Реализм Гончарова проявился в описаниях не только жизни и быта народов разных стран, но и природы. Даже когда голос художника начинает звучать патетически, в его картинах нет и следа искусственности, умышленного украшательства, риторики. Вот художник рисует угасающее солнце, наступление ночи: «Фиолетовая пелена покрыла небо и смешалась с пурпуром; прошло еще мгновенье, и сквозь нее проступает темнозеленый, яшмовый оттенок: он в свою очередь овладел небом… Наступает, за знойным днем, душно-сладкая, долгая ночь, с мерцанием в небесах, с огненным потоком под ногами, с трепетом ночи в воздухе. Боже мой! Даром пропадают здесь эти ночи: ни серенад, ни вздохов, ни шопота любви, ни пенья соловья! Только фрегат напряженно движется, и изредка простонет да хлопнет обессиленный парус, или под кормой плеснет волна — и опять все торжественно и прекрасно-тихо!»
Писатель не сразу нашел нужную форму для своего произведения. Уже в начале путешествия он ставил перед собой вопрос, каким должен быть жанр его очерков. В мировой и русской очерковой литературе существовали известные традиции, в частности стерновская традиция «сентиментальных путешествий», оказавшая свое влияние на Карамзина. До Гончарова очерки путешествия писались В. П. Боткиным, П. В. Анненковым и другими. Гончаров сначала полагал, что только их «тонкое перо» может передать все им увиденное. Но как самобытный художник пушкинско-гоголевской школы он выработал, создал новую, свою «поэтику» описания путешествия.
Очерки Гончарова по содержанию, стилю и языку свидетельствовали о полном преодолении писателем субъективной сентиментальной манеры «Писем русского путешественника» Карамзина и ложноромантической очерковой традиции Марлинского. Гончаровские очерки продолжили и утвердили реалистические тенденции «Путешествия в Арзрум» Пушкина. В своих «Письмах» Карамзин стремился более всего запечатлеть «чувствования путешественника». Карамзинский герой чувствителен, восторжен, падок на возвышенную риторическую фразу, патетические восклицания. Его взгляд во всем ищет только необычайное. А вот как писал Марлинский: «Багряные облака, точно огненные думы, толпятся вокруг чела твоего, неприступный утес св. Елены… Экватор опирается на твои рамены, сизые волны океана, как столетия, расшибаются о твои стопы, и сердце твое — гроб Наполеона, заклейменный таинственным иероглифом рока». Поистине «океан фразерства», скажем словами Белинского…

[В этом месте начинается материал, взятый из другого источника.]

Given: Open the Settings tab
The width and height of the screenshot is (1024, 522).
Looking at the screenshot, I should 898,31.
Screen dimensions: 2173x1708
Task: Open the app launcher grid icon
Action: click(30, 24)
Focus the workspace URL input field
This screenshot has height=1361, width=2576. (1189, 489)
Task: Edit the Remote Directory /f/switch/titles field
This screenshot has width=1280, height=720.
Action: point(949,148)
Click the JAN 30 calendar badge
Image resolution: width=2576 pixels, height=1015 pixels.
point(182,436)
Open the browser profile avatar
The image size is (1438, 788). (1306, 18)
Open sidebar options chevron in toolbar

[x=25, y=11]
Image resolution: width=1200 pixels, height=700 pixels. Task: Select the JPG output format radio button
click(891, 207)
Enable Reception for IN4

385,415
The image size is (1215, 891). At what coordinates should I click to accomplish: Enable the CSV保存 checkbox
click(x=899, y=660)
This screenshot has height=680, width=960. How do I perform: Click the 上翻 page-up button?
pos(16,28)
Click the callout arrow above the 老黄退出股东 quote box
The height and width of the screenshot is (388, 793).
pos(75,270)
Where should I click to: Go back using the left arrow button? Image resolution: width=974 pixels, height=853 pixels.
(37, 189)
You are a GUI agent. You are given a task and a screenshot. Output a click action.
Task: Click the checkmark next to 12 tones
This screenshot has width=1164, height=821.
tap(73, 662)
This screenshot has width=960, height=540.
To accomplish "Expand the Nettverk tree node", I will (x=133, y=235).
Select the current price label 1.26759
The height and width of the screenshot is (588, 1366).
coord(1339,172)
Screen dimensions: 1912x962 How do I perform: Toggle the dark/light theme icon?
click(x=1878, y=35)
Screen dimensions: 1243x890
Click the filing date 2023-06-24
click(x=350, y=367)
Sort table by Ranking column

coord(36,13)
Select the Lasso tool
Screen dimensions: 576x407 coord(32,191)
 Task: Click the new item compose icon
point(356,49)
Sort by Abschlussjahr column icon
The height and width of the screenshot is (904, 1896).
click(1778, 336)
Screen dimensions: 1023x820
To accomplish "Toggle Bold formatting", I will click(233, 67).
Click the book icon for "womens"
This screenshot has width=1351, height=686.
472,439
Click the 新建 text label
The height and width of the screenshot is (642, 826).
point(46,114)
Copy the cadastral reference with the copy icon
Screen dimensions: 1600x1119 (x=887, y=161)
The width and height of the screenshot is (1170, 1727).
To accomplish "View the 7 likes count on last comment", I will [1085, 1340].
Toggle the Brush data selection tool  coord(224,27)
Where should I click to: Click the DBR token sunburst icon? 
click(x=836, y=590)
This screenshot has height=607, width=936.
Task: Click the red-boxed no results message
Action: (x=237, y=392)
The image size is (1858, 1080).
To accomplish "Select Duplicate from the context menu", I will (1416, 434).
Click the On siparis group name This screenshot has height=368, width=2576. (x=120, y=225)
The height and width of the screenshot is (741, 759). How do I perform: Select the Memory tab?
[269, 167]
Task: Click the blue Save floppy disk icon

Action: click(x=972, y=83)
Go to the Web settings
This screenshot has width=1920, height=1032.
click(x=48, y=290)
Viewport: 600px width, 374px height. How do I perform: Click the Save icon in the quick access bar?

Излишне восторженным языком написаны и «Письма об Испании» В. П. Боткина. Для Гончарова же характерна строго реалистическая мотивировка всех сравнений, ассоциаций.
Гончаровский путешественник трезво, спокойно, порой иронически смотрит на мир, ничем как бы не поражается, однако умеет в обычном находить поэзию.
Полемизируя с Бенедиктовым, его эстетским отношением к изображению природы и жизни, Гончаров пишет ему: «Ну, что море, что небо? Какие краски там? — слышу я ваши вопросы. — Как всходит и заходит заря? Как сияют ночи? Все прекрасно — не правда ли?» — Хорошо, только ничего особенного: так же, как и у нас в хороший летний день. Вы хмуритесь? А позвольте спросить: разве есть что-нибудь не прекрасное в природе. Отыщите в сердце искру любви к ней… Нужно вам поэзии, ярких особенностей природы — не ходите за ними под тропики: рисуйте небо везде, где его увидите…»
И тут же Гончаров дает живописную, полную истинной поэзии и любви к родной природе картину восхода солнца над Петербургом.
Язык «Фрегата «Паллады» — образец художественного реалистического языка: он точен, чист, красив. В нем не чувствуется никакой претензии на внешнюю эффектность, гремучесть, «умышленное украшение», то есть риторику, которыми как раз отличался язык «блестящего фразера» Марлинского или поэта Бенедиктова — «язык богов», по лукавому замечанию Гончарова. Совершенно спокойно, без преувеличений и насильственных восторгов, как это сделали бы сами люди с корабля, рассказал писатель о самых трудных, грозных, опасных — более того, страшных моментах в плавании фрегата.
Гончаровский юмор в «Фрегате «Паллада» по виду — добродушный и мягкий, но по сути — метко обличающий. По собственному признанию, Гончаров и свои письма, и очерки, и свои устные рассказы любил «приправлять юмором».